## WRITTEN EXERCISE 1
In the forum discussion about inheritance, what does the writer advise doing with any of the grandfather's assets that one receives?

## TEXT PROVIDED
----------
1000000/4 = 250,000 each for kids - - - Grandkids 0.00
Thats the way it usually works.

Or $125k per grandkid.

Or $200k per kids, $25k per grandkid.

Or $500k for 2 kids, nothing for the others.

Or $0 for them all and some charity scores big.

Etc, etc, etc.

There is no "usually".

If you are purchasing a place, plan it with your "OWN" asset. It's that simple. If you are going to get any of your grandfather assets, just consider it as a bonus and use that to pay off bills.

Glitch99 said:   mjoply said:   I would only see this question in bad taste if you hadn't talked to him in years and now that he is dying you ask. If you already talk with and or visit him frequently, I see nothing wrong with the question. You could tell him about the house so that he knows exactly why you are asking.
I agree - especially if OP doesn't have alot of experience with cash, he's potentially looking at a 6-figure windfall. Simply asking grandpa (on a good day) if he'll be getting anything, and what grandpa would advise doing with it because OP doesnt want to let him down by doing something stupid. And/or maybe ask what grandpa would like him to do with anything he is to receive. It doesn't have to come off as greedy and self-serving, doesnt even need to discuss specific dollar amounts, but more for reassurance that OP knows what to expect and what to do. There's nothing worse than trying to decide what grandpa would want after-the-fact.

And yes, it has alot to do with the family dynamic as well. In some families, now is the time you start helping gramps accumulate as much debt as possible since the debt dies when he does. In other families, even thinking that would get you banned from family gatherings.
----------
Word and item position data:
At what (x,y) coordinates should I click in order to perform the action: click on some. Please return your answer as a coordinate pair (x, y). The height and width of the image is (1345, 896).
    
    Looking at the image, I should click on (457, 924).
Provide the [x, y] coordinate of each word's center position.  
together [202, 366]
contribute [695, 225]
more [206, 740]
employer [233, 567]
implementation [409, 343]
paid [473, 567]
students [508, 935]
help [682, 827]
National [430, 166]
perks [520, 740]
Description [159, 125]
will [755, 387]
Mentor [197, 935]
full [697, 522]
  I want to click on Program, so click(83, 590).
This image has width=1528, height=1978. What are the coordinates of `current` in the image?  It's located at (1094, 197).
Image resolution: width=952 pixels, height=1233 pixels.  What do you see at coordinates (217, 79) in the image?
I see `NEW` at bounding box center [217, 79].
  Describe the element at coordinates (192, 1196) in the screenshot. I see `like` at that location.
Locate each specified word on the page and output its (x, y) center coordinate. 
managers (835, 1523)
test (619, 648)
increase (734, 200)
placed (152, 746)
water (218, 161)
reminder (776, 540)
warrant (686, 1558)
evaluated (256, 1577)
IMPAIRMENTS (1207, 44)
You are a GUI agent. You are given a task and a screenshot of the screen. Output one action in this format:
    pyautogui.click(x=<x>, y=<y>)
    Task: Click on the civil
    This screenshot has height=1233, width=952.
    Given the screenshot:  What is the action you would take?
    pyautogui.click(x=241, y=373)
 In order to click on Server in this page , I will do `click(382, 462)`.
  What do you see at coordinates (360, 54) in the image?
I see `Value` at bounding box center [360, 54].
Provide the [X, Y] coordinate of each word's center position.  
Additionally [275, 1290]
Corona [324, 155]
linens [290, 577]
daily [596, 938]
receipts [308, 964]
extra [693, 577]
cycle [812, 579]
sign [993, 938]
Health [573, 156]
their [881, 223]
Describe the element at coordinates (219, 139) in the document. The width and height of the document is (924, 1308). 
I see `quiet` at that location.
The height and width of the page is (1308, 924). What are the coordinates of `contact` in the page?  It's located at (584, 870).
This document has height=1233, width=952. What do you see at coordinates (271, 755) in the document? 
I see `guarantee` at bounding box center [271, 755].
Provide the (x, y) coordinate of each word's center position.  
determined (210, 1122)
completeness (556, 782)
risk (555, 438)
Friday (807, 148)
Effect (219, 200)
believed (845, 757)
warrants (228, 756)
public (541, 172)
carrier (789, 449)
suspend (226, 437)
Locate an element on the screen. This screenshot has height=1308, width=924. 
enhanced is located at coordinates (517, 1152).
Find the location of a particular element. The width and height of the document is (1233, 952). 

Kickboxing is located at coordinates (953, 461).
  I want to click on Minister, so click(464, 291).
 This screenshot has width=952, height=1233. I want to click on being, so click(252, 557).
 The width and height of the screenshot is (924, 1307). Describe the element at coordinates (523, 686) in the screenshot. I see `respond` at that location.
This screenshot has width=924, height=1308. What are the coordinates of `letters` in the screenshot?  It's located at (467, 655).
----------
## WRITTEN EXERCISE 2
Retype the listing character for character, starting with the line that contains "their [881, 223]" and going on through the last line of the listing.

## WRITTEN REPLY 1
Consider it a bonus and use it to pay off bills.

## WRITTEN REPLY 2
their [881, 223]
Describe the element at coordinates (219, 139) in the document. The width and height of the document is (924, 1308). 
I see `quiet` at that location.
The height and width of the page is (1308, 924). What are the coordinates of `contact` in the page?  It's located at (584, 870).
This document has height=1233, width=952. What do you see at coordinates (271, 755) in the document? 
I see `guarantee` at bounding box center [271, 755].
Provide the (x, y) coordinate of each word's center position.  
determined (210, 1122)
completeness (556, 782)
risk (555, 438)
Friday (807, 148)
Effect (219, 200)
believed (845, 757)
warrants (228, 756)
public (541, 172)
carrier (789, 449)
suspend (226, 437)
Locate an element on the screen. This screenshot has height=1308, width=924. 
enhanced is located at coordinates (517, 1152).
Find the location of a particular element. The width and height of the document is (1233, 952). 

Kickboxing is located at coordinates (953, 461).
  I want to click on Minister, so click(464, 291).
 This screenshot has width=952, height=1233. I want to click on being, so click(252, 557).
 The width and height of the screenshot is (924, 1307). Describe the element at coordinates (523, 686) in the screenshot. I see `respond` at that location.
This screenshot has width=924, height=1308. What are the coordinates of `letters` in the screenshot?  It's located at (467, 655).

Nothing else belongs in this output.